▶ **文字片段**
Skip to main content

場景 8:化繁為簡——訊息提取

場景介紹

介紹完訊息總結,再聊聊訊息提取,我認為這個場景是繼場景 3 推理以外,第二個值得深挖的場景。這個場景有非常多的有意思的場景,比如:

  1. 將一大段文字,甚至網頁裡的內容,按要求轉為一個表格。按照這個思路你可以嘗試做一個更智慧的,更易懂的爬蟲外掛。
  2. 按照特定格式對文章內容進行訊息歸類。

第二個可能比較難理解,舉個 OpenAI 裡的例子,它的 prompt 是這樣的(為了有足夠空間顯示內容,我僅節選了 text 裡的部分內容,完整內容,可以點選這裡檢視):

Extract the important entities mentioned in the article below. First extract all company names, then extract all people names, then extract specific topics which fit the content and finally extract general overarching themes
Desired format:
Company names: <comma_separated_list_of_company_names>
People names: -||-
Specific topics: -||-
General themes: -||-

Text: """Powering Next Generation
Applications with OpenAI Codex
Codex is now powering 70 different applications across a variety of use cases through the OpenAI API.

May 24, 2022
4 minute read
OpenAI Codex, a natural language-to-code system based on GPT-3, helps turn simple English instructions into over a dozen popular coding languages. Codex was released last August through our API and is the principal building block of GitHub Copilot.

Warp is a Rust-based terminal, reimagined from the ground up to help both individuals and teams be more productive in the command-line.

▶ **要做的事**
把上面講訊息提取的文字裡,以「介紹完訊息總結」開頭的那一段改寫得更短。

存好的項目:
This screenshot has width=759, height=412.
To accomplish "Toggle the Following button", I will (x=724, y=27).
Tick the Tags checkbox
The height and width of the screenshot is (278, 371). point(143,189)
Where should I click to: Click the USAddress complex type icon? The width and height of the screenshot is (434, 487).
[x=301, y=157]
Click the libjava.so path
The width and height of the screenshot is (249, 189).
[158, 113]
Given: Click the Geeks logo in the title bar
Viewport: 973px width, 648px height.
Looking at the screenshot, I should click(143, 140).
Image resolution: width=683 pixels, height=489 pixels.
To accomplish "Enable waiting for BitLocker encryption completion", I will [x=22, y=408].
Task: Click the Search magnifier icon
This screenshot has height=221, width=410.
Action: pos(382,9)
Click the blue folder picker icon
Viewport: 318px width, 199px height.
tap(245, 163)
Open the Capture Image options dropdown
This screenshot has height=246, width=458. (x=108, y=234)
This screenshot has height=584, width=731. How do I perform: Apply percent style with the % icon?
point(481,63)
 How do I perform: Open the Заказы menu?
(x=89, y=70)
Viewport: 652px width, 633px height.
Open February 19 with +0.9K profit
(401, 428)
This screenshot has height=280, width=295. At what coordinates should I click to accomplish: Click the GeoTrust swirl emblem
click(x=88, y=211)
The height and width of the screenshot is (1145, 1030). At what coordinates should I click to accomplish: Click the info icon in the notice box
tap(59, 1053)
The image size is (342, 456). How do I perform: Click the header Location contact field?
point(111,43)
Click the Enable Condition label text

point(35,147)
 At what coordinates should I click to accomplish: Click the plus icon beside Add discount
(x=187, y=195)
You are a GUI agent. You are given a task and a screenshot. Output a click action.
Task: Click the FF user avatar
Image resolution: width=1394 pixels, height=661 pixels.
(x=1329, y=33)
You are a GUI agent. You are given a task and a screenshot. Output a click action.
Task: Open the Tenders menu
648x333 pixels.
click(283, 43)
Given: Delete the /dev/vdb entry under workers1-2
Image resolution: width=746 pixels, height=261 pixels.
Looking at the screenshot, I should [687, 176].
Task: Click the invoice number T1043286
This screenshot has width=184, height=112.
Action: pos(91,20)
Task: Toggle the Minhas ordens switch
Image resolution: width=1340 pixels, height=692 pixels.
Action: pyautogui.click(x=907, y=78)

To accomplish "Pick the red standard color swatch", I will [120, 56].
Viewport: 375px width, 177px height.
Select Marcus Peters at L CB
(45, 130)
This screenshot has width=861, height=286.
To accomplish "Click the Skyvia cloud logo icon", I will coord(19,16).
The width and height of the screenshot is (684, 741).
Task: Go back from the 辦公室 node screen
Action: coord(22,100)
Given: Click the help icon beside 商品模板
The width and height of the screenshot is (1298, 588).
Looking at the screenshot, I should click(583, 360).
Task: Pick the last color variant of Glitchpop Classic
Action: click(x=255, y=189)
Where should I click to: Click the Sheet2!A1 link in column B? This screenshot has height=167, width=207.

▶ **練習結果**
講完訊息總結,接著談訊息提取。作者認為這是繼場景 3 推理之後,第二個值得深挖的場景,而且有很多有意思的用法。